Will Foster is a scientist working for Biodyne on the verge of a major breakthrough: he is able to successfully download people’s entire brains, but re-implanting it in an android brain is still proving difficult. He has to deliver soon or else Biodyne will pull the plug on his work. When a car accident kills his wife Mona (Alice Eve) and their three kids, he uses his lab work to bring them back to life. Of course, this will prove not to be an overnight success…
Sometimes movies are so silly or crazy that they can become sort of fun (the recent Mandy comes to mind), but Replicas takes itself completely seriously – but fails to deliver anything at that level.
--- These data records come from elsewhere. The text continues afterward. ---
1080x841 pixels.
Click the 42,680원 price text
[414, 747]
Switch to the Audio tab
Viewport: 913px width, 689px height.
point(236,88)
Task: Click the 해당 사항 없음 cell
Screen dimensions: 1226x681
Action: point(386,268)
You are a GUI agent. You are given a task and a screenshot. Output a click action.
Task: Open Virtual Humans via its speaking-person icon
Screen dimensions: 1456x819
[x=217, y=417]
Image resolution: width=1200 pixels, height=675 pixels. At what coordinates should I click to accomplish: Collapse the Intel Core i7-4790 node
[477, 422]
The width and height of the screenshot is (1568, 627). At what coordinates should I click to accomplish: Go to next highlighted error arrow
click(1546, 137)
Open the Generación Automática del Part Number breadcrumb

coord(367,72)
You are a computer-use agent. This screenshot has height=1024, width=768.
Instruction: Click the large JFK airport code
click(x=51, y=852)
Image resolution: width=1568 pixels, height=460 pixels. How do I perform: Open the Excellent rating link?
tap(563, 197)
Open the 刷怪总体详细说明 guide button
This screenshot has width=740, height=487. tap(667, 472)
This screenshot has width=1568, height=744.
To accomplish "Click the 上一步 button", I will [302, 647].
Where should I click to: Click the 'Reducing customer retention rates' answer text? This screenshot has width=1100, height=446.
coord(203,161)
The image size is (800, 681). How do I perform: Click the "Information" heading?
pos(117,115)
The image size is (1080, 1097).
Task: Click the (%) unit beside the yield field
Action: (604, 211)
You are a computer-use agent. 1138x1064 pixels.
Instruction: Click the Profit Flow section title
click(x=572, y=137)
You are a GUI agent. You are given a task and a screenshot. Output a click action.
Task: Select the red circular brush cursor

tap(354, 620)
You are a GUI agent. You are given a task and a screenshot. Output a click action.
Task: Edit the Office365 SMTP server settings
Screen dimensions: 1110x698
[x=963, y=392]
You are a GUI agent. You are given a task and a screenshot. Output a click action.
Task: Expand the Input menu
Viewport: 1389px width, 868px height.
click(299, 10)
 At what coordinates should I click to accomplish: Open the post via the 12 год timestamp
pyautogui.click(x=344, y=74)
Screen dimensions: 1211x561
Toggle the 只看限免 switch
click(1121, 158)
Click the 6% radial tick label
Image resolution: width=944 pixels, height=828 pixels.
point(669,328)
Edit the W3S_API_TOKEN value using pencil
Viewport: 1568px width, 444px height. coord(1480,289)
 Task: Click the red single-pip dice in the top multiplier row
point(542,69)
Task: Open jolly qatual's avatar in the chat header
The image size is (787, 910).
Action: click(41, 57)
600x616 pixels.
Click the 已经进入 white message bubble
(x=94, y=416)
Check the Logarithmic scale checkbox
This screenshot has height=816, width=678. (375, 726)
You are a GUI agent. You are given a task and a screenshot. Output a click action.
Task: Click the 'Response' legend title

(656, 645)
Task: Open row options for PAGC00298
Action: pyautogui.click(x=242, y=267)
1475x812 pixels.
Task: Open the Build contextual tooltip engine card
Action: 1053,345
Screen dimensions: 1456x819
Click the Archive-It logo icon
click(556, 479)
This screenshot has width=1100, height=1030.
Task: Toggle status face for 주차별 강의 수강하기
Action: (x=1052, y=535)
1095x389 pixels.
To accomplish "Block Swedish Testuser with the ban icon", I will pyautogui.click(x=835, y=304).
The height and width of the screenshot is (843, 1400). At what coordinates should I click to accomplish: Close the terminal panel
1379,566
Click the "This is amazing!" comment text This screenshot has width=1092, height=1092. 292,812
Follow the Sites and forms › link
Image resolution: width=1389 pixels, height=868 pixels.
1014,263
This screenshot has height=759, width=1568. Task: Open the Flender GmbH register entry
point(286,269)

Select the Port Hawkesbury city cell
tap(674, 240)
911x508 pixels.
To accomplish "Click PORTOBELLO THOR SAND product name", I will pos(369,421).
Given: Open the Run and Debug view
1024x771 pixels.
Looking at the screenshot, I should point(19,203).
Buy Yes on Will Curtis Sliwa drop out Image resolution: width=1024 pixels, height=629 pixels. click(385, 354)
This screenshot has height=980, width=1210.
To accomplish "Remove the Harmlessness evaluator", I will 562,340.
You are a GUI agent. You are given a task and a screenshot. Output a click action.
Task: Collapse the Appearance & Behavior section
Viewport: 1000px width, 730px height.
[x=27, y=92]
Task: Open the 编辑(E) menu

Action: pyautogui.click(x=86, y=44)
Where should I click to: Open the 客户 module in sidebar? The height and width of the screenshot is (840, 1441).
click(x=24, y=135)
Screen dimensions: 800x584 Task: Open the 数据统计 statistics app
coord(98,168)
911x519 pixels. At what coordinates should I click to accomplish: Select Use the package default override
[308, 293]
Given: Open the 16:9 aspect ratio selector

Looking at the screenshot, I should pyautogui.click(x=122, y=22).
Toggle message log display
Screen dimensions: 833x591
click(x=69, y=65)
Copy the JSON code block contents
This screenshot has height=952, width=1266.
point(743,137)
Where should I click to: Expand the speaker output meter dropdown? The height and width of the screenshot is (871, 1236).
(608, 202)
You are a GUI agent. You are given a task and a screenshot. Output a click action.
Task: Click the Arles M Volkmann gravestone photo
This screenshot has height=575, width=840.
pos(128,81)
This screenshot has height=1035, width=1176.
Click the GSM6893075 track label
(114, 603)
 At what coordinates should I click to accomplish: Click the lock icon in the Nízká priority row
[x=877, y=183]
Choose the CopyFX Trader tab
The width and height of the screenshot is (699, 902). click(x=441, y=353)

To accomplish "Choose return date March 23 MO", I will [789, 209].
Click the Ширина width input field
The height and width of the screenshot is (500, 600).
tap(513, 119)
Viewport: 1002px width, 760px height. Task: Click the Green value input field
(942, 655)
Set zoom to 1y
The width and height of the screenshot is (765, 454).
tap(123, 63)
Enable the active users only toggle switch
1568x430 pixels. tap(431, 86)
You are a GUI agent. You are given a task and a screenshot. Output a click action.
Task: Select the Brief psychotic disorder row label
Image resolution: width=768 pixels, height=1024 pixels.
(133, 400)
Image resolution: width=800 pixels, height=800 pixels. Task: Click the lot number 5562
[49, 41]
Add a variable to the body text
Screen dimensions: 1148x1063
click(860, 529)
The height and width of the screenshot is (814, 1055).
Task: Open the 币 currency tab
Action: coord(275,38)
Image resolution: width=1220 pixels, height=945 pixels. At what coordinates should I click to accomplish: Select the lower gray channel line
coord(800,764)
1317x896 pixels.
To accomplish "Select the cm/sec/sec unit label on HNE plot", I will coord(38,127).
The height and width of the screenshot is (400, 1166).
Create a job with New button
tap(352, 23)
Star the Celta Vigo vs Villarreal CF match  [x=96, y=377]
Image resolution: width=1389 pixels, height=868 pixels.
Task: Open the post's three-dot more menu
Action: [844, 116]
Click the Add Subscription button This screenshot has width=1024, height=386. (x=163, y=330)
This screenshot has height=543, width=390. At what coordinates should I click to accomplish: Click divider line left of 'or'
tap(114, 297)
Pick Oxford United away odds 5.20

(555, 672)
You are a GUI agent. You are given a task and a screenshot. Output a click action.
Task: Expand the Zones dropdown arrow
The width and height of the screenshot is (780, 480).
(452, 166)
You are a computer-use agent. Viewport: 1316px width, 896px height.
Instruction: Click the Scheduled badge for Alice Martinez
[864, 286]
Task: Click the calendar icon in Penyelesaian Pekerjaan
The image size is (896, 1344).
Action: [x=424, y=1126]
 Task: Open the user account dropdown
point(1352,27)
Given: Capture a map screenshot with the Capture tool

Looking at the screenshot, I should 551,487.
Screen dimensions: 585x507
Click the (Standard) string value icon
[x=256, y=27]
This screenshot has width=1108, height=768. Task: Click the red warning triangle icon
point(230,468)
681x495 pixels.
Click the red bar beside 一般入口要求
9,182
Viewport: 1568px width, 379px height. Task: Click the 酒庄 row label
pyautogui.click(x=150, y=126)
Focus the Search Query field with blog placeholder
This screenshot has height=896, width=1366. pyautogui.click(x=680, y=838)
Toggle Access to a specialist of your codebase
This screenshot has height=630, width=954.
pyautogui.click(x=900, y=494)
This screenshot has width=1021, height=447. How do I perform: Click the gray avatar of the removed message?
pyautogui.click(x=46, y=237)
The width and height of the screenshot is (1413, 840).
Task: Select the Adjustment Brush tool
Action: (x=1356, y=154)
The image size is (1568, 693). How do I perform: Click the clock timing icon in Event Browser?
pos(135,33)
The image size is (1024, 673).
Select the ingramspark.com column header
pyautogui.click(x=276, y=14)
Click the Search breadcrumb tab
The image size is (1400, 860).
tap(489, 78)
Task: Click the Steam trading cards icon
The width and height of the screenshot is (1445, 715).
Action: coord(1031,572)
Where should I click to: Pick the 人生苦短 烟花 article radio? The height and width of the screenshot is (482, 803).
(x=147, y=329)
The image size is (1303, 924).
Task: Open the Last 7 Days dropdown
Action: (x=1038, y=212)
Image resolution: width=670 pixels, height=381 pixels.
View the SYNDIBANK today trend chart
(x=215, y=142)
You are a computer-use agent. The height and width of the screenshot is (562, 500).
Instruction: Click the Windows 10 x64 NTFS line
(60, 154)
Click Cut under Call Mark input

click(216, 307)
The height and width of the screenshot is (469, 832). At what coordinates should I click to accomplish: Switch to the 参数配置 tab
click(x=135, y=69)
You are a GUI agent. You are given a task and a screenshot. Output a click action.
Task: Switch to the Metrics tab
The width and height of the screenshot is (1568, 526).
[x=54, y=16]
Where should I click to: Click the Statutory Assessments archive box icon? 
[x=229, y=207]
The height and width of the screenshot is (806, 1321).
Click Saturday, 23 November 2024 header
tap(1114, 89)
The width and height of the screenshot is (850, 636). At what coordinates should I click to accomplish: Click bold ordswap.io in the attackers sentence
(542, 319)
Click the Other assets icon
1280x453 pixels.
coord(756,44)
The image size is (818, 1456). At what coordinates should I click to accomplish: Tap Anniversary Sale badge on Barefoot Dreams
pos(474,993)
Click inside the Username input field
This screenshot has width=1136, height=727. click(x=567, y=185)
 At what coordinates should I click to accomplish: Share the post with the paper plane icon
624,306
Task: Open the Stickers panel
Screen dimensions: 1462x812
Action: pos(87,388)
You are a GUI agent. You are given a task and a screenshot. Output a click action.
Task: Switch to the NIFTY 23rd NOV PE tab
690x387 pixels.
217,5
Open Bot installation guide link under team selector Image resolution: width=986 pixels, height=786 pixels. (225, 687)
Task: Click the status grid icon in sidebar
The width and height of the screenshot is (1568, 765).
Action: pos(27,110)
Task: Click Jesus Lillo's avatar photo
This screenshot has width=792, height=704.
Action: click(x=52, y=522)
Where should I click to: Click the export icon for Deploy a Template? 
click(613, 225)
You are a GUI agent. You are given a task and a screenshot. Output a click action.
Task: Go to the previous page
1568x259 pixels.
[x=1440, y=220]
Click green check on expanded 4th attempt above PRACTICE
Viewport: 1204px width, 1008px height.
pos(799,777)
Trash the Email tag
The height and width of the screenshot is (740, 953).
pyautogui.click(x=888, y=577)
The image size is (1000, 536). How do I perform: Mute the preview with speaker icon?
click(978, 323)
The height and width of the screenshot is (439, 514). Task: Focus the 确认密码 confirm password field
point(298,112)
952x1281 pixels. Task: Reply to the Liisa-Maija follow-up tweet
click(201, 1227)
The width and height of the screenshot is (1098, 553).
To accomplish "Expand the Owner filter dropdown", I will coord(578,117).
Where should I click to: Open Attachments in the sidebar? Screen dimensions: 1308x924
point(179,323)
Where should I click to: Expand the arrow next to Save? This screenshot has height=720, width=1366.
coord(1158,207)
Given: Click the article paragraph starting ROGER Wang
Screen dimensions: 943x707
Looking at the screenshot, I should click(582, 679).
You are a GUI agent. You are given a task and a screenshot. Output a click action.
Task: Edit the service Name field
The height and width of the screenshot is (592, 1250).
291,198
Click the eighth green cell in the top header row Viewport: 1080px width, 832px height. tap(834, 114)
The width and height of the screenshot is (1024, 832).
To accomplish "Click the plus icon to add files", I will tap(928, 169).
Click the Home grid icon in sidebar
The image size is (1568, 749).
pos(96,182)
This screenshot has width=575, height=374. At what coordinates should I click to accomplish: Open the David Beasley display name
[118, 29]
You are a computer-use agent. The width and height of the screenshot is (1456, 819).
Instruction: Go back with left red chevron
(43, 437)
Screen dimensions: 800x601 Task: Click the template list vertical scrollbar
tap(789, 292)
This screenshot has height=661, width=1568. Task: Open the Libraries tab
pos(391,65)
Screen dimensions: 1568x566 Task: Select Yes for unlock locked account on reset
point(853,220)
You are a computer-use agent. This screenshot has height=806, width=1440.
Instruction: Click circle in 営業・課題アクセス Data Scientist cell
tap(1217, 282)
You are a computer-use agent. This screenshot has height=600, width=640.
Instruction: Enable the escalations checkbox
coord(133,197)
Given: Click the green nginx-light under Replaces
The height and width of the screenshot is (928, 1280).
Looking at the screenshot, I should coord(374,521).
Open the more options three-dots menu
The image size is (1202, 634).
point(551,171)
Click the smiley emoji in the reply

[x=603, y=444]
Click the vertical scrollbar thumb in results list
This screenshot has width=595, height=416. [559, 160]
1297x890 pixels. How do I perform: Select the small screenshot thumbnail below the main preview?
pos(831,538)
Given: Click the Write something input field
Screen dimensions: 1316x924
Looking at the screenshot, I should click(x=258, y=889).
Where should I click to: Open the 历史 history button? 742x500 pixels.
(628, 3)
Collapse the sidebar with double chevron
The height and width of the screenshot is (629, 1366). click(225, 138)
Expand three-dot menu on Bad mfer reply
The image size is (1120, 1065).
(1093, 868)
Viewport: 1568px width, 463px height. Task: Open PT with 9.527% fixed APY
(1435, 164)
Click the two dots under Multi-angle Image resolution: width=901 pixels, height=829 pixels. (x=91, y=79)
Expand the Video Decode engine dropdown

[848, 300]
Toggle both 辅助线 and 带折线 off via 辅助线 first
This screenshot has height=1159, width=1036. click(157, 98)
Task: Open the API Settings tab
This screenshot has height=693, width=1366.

The acting by Reeves is terrible and dull; he is serious and pained and desperate and anguished but these are emotions that he has never successfully managed to express before, and he fails here too. As his actions become more desperate and his science moves well into the fictional, maybe a more Crazy Professor angle might have added some watchability to what he is doing. Alice Eve has delivered enough decent performances for us to know she can do ‘normal’ and ‘natural’, yet here her acting is stilted and wooden – and that is before she becomes a replica. It feels like the director (Jeffrey Nachmanoff) either had no idea what he was going for, or how to get it from his actors, or maybe he was too starstruck by Reeves and Eve to dare to actually direct them – because the other two main characters are acted a lot better by Thomas Middlemitch and John Ortiz.
The acting isn’t helped by some terrible lines that Reeves delivers painstakingly seriously. The screenplay is rather shallow, but since the movie takes itself seriously it doesn’t really get away with various ‘shortcuts’ that the audience is required to just accept, yet you have to in order to make it to the end of this movie. Themes like ethics are touched upon but quickly forgotten or dismissed with (serious) one-liners, and for all of Reeves’ attempts at heartache and despair, not even his character shows any kind of development over the course of the movie.
Overall, unfortunately this is not ‘so bad it’s good’, nor even a guilty pleasure. With a $30m budget, it feels like an example of a lot of ‘decent’ contributors coming together to create something tragically worse than mediocre.